■ RECORDED INFORMATION ■
___

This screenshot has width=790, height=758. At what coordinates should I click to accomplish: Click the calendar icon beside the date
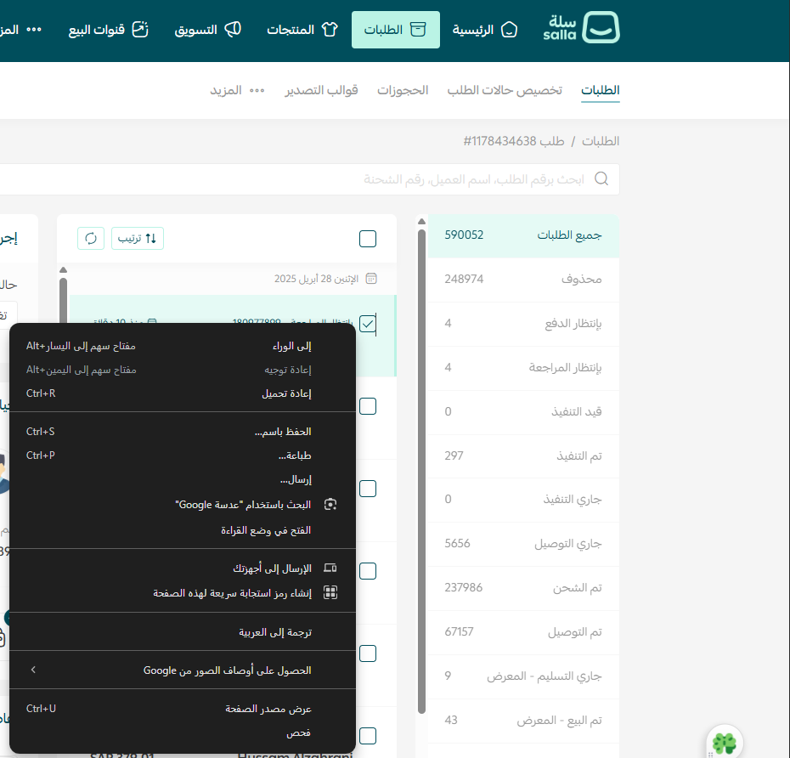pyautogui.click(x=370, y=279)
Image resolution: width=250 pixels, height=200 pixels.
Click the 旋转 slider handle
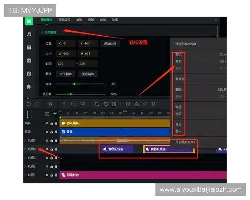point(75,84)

___

■ WHAT THE TASK ASKS ■
Repeat, exactly and in full, all records above, but include no pictures.

■ FINISHED EXERCISE ■
This screenshot has width=790, height=758. At what coordinates should I click to accomplish: Click the calendar icon beside the date
pyautogui.click(x=370, y=279)
Image resolution: width=250 pixels, height=200 pixels.
Click the 旋转 slider handle
point(75,84)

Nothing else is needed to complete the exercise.